This exercise asks for every record to be output again exactly.

Extracted records
__________________________________________________

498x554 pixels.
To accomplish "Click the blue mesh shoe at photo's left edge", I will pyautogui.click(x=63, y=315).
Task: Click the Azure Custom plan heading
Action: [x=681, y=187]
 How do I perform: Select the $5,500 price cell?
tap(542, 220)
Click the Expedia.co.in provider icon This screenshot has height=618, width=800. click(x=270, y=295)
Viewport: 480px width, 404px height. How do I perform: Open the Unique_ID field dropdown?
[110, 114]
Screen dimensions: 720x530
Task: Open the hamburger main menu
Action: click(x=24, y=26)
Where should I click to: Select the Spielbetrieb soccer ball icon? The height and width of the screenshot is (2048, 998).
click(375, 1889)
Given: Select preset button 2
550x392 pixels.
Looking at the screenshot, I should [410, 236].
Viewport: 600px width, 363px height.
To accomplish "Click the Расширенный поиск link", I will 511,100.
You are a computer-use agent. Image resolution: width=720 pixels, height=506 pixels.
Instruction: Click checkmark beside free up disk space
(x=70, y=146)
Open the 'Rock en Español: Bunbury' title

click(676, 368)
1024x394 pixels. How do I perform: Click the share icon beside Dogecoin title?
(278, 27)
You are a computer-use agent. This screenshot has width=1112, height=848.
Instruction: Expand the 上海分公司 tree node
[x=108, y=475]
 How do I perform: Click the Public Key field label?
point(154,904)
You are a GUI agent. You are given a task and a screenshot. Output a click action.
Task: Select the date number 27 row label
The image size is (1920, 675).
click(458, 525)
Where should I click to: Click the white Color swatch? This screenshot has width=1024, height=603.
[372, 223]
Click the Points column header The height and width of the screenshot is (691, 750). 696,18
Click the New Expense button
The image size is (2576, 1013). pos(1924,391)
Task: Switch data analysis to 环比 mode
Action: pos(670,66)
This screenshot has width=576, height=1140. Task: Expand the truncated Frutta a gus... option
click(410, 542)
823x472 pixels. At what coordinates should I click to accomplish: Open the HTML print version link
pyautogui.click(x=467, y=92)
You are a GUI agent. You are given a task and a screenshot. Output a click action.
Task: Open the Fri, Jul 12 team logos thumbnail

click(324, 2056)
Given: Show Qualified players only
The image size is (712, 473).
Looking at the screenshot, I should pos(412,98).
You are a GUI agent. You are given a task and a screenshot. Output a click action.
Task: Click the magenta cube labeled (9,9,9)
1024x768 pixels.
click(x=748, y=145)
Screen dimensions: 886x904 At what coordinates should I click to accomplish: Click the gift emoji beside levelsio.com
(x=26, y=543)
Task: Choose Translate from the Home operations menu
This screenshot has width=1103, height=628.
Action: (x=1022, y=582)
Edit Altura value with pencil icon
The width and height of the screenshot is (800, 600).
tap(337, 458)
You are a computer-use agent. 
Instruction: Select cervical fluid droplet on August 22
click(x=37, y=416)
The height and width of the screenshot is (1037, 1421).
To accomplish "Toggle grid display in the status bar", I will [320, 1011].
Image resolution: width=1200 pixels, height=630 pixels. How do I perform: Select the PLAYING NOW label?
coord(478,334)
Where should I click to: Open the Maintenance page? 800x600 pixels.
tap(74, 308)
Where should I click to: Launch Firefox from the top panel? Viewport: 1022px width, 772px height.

__________________________________________________

**SOLUTION TO THIS EXERCISE**
498x554 pixels.
To accomplish "Click the blue mesh shoe at photo's left edge", I will pyautogui.click(x=63, y=315).
Task: Click the Azure Custom plan heading
Action: [x=681, y=187]
 How do I perform: Select the $5,500 price cell?
tap(542, 220)
Click the Expedia.co.in provider icon This screenshot has height=618, width=800. click(x=270, y=295)
Viewport: 480px width, 404px height. How do I perform: Open the Unique_ID field dropdown?
[110, 114]
Screen dimensions: 720x530
Task: Open the hamburger main menu
Action: click(x=24, y=26)
Where should I click to: Select the Spielbetrieb soccer ball icon? The height and width of the screenshot is (2048, 998).
click(375, 1889)
Given: Select preset button 2
550x392 pixels.
Looking at the screenshot, I should [410, 236].
Viewport: 600px width, 363px height.
To accomplish "Click the Расширенный поиск link", I will 511,100.
You are a computer-use agent. Image resolution: width=720 pixels, height=506 pixels.
Instruction: Click checkmark beside free up disk space
(x=70, y=146)
Open the 'Rock en Español: Bunbury' title

click(676, 368)
1024x394 pixels. How do I perform: Click the share icon beside Dogecoin title?
(278, 27)
You are a computer-use agent. This screenshot has width=1112, height=848.
Instruction: Expand the 上海分公司 tree node
[x=108, y=475]
 How do I perform: Click the Public Key field label?
point(154,904)
You are a GUI agent. You are given a task and a screenshot. Output a click action.
Task: Select the date number 27 row label
The image size is (1920, 675).
click(458, 525)
Where should I click to: Click the white Color swatch? This screenshot has width=1024, height=603.
[372, 223]
Click the Points column header The height and width of the screenshot is (691, 750). 696,18
Click the New Expense button
The image size is (2576, 1013). pos(1924,391)
Task: Switch data analysis to 环比 mode
Action: pos(670,66)
This screenshot has width=576, height=1140. Task: Expand the truncated Frutta a gus... option
click(410, 542)
823x472 pixels. At what coordinates should I click to accomplish: Open the HTML print version link
pyautogui.click(x=467, y=92)
You are a GUI agent. You are given a task and a screenshot. Output a click action.
Task: Open the Fri, Jul 12 team logos thumbnail

click(324, 2056)
Given: Show Qualified players only
The image size is (712, 473).
Looking at the screenshot, I should pos(412,98).
You are a GUI agent. You are given a task and a screenshot. Output a click action.
Task: Click the magenta cube labeled (9,9,9)
1024x768 pixels.
click(x=748, y=145)
Screen dimensions: 886x904 At what coordinates should I click to accomplish: Click the gift emoji beside levelsio.com
(x=26, y=543)
Task: Choose Translate from the Home operations menu
This screenshot has width=1103, height=628.
Action: (x=1022, y=582)
Edit Altura value with pencil icon
The width and height of the screenshot is (800, 600).
tap(337, 458)
You are a computer-use agent. 
Instruction: Select cervical fluid droplet on August 22
click(x=37, y=416)
The height and width of the screenshot is (1037, 1421).
To accomplish "Toggle grid display in the status bar", I will [320, 1011].
Image resolution: width=1200 pixels, height=630 pixels. How do I perform: Select the PLAYING NOW label?
coord(478,334)
Where should I click to: Open the Maintenance page? 800x600 pixels.
tap(74, 308)
Where should I click to: Launch Firefox from the top panel? Viewport: 1022px width, 772px height.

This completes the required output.